▸ How to complete this task
Only one stretch of the data is wanted: the line containing "has height=675, width=743.", the line containing "Select Working Directory", and every line between them, copied exactly.

▸ Excerpted data
== Segment start ==

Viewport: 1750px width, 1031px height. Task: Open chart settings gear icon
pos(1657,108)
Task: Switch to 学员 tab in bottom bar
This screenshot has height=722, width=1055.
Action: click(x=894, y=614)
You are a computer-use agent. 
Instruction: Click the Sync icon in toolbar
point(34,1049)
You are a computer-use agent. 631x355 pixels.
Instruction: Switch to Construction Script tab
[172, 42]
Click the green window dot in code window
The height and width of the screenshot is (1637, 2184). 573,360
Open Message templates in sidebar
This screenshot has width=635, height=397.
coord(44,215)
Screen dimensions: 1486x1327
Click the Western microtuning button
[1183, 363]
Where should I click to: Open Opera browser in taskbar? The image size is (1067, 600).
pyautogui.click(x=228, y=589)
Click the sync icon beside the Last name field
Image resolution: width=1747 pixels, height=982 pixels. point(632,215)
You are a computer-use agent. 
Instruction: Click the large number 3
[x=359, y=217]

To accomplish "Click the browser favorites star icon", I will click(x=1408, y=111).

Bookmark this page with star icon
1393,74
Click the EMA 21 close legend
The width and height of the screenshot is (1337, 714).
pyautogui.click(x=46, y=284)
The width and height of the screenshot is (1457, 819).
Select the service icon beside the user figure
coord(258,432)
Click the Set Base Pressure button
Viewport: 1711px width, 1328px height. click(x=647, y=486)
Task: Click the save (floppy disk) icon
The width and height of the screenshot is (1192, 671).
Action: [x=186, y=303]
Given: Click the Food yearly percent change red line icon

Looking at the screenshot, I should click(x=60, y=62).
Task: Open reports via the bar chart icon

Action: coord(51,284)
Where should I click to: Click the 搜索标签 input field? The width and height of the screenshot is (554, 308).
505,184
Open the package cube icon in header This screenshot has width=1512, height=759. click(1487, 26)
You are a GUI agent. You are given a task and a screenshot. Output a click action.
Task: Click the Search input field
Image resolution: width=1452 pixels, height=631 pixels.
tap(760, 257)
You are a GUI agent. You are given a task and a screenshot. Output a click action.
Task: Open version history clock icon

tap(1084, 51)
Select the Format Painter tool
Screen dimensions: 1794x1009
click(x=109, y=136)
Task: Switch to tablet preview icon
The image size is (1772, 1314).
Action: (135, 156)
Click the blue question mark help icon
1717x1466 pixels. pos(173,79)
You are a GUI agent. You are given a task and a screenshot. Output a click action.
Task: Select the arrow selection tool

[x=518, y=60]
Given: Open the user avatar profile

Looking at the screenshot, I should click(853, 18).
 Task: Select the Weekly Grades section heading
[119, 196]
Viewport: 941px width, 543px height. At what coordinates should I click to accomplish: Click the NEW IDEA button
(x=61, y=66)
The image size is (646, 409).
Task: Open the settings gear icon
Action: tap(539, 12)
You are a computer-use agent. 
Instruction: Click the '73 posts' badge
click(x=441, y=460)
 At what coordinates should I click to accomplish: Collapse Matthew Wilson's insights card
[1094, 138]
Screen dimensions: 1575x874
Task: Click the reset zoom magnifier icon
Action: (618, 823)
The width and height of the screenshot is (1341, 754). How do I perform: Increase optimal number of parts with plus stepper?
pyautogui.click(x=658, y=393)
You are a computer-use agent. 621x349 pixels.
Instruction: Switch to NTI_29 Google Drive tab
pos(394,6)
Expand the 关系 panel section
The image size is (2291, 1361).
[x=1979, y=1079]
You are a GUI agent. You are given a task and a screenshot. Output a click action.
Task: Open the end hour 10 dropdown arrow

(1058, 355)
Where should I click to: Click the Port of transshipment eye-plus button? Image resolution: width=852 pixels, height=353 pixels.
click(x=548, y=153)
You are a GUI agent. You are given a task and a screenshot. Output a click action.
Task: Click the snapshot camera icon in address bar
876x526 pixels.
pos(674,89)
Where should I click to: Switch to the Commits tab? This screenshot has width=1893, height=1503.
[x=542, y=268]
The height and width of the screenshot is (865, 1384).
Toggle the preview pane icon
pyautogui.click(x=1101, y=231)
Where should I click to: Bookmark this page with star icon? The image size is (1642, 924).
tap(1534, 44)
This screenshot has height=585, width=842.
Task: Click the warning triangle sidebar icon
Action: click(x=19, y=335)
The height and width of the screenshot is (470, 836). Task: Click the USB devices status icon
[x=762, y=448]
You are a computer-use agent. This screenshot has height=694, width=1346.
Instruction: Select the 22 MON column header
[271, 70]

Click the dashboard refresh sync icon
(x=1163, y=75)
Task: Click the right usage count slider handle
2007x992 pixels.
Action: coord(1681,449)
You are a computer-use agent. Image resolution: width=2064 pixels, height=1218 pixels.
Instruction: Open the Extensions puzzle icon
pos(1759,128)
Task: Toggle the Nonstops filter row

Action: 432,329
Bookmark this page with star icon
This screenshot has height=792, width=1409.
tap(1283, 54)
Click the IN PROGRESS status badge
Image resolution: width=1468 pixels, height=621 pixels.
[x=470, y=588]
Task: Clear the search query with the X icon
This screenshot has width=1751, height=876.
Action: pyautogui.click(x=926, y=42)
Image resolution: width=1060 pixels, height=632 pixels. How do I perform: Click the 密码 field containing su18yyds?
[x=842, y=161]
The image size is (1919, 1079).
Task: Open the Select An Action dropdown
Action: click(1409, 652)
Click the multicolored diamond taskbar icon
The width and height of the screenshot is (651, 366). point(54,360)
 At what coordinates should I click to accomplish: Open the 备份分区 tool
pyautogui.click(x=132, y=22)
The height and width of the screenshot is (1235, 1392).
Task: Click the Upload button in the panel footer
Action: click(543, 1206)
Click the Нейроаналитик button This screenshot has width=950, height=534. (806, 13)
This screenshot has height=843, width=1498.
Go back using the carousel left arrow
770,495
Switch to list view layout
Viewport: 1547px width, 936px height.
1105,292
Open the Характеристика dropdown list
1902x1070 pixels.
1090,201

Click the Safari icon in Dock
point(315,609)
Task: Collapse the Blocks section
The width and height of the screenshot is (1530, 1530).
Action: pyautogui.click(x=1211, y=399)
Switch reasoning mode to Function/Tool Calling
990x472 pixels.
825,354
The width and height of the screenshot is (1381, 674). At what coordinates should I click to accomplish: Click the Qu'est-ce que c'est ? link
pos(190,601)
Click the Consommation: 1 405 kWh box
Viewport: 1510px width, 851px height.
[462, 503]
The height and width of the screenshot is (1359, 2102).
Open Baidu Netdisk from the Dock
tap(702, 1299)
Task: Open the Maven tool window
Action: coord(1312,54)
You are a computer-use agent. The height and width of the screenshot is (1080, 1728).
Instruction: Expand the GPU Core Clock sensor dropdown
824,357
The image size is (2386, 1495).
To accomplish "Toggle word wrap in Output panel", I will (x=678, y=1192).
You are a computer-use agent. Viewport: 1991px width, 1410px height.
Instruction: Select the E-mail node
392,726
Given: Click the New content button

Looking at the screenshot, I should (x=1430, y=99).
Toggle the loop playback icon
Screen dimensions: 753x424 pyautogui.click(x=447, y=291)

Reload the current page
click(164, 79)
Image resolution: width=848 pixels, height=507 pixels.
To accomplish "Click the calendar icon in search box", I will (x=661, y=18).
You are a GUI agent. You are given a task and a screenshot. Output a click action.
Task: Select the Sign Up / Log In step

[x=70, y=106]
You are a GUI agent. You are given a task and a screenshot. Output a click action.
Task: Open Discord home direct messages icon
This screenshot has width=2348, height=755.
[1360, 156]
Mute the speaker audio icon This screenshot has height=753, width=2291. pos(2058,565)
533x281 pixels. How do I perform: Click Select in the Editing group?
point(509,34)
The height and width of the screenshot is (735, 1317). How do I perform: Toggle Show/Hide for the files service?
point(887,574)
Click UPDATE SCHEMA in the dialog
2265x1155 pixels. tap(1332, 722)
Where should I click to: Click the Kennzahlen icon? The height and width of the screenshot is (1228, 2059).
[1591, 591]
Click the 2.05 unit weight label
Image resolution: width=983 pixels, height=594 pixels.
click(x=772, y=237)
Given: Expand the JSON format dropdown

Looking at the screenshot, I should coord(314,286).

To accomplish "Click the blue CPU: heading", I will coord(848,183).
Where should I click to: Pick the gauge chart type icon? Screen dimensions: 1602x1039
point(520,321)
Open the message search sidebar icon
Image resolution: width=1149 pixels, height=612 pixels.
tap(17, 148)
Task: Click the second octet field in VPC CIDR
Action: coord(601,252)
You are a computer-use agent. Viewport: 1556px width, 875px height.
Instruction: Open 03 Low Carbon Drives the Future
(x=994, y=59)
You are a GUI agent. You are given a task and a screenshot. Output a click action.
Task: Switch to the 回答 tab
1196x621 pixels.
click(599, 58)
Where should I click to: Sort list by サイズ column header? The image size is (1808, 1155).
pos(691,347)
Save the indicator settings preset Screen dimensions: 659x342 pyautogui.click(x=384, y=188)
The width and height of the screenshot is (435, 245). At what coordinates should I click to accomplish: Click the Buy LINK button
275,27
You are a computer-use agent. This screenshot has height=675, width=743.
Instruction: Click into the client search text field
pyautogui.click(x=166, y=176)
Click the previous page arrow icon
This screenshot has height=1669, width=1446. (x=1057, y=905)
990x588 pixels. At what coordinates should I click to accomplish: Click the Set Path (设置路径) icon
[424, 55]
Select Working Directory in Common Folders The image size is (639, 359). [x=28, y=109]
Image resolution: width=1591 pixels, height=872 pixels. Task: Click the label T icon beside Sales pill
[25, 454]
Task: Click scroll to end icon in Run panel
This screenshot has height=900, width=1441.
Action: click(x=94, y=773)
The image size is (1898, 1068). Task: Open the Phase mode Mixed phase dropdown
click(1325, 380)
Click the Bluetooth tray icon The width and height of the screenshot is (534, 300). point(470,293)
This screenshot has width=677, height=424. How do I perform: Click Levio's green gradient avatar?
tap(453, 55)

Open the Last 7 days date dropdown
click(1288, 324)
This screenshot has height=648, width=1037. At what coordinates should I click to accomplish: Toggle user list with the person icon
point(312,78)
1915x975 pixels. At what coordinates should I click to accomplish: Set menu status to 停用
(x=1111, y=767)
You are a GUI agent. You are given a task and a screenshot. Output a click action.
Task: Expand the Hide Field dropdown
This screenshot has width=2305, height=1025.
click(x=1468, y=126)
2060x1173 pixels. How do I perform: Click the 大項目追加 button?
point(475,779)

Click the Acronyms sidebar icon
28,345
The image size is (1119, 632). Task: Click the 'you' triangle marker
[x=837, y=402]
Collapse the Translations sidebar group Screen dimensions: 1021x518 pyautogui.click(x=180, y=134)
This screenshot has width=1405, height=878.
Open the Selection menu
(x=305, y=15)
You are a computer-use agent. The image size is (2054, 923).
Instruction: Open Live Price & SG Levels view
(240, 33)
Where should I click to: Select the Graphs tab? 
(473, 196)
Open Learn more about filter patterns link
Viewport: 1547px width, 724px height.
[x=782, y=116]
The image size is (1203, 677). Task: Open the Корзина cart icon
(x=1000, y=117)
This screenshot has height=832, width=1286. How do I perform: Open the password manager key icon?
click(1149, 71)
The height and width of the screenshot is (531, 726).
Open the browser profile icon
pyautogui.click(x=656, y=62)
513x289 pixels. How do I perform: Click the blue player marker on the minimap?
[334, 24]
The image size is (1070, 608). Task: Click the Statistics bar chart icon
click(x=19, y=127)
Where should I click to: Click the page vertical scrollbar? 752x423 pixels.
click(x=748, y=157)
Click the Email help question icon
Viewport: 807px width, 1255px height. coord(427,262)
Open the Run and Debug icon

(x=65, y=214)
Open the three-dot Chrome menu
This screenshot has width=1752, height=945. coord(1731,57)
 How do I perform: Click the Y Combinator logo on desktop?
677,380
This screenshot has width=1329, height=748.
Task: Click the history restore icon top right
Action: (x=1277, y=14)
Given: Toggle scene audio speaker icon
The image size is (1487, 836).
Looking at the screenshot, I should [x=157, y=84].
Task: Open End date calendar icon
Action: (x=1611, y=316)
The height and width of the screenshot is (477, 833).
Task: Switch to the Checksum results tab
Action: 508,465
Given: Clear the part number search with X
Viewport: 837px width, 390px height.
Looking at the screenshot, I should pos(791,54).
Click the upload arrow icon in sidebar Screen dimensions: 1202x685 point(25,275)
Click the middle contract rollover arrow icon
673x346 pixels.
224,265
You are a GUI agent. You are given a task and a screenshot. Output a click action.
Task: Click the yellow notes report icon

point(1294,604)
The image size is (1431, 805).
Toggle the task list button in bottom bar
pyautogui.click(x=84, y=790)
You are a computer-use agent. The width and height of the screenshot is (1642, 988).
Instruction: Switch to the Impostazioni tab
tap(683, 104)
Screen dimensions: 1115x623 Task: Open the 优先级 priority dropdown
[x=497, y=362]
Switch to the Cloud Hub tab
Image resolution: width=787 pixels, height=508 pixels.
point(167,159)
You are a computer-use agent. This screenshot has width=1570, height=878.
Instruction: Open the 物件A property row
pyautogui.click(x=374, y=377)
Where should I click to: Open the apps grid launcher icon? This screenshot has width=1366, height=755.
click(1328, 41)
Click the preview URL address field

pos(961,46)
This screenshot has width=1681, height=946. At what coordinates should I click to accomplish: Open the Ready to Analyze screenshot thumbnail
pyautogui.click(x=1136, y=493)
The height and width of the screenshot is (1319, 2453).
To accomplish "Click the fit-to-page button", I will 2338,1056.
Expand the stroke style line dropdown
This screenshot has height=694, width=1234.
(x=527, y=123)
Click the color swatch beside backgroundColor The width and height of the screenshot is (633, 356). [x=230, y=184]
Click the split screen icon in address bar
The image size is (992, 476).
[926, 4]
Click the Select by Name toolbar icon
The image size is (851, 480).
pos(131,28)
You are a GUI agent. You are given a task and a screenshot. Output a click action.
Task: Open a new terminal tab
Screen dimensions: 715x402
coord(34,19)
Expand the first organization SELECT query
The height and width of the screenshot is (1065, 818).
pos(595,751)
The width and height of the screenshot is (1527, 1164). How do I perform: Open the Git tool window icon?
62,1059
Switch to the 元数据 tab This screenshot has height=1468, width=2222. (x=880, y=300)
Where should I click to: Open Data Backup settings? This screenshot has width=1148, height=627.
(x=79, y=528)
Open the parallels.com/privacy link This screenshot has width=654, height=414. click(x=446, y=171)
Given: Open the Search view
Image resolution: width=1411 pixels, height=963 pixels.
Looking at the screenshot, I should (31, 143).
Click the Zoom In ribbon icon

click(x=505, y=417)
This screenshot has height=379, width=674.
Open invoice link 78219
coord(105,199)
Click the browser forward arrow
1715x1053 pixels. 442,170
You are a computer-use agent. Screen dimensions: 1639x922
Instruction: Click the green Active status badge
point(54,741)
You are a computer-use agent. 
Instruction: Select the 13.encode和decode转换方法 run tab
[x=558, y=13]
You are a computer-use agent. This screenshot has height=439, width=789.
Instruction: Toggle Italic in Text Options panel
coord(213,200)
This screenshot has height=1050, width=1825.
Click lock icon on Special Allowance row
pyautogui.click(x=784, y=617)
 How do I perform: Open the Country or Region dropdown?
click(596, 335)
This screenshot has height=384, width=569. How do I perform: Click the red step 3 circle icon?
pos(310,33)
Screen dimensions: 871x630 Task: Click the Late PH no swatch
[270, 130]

== Segment end ==

▸ Solution to this task
You are a computer-use agent. This screenshot has height=675, width=743.
Instruction: Click into the client search text field
pyautogui.click(x=166, y=176)
Click the previous page arrow icon
This screenshot has height=1669, width=1446. (x=1057, y=905)
990x588 pixels. At what coordinates should I click to accomplish: Click the Set Path (设置路径) icon
[424, 55]
Select Working Directory in Common Folders The image size is (639, 359). [x=28, y=109]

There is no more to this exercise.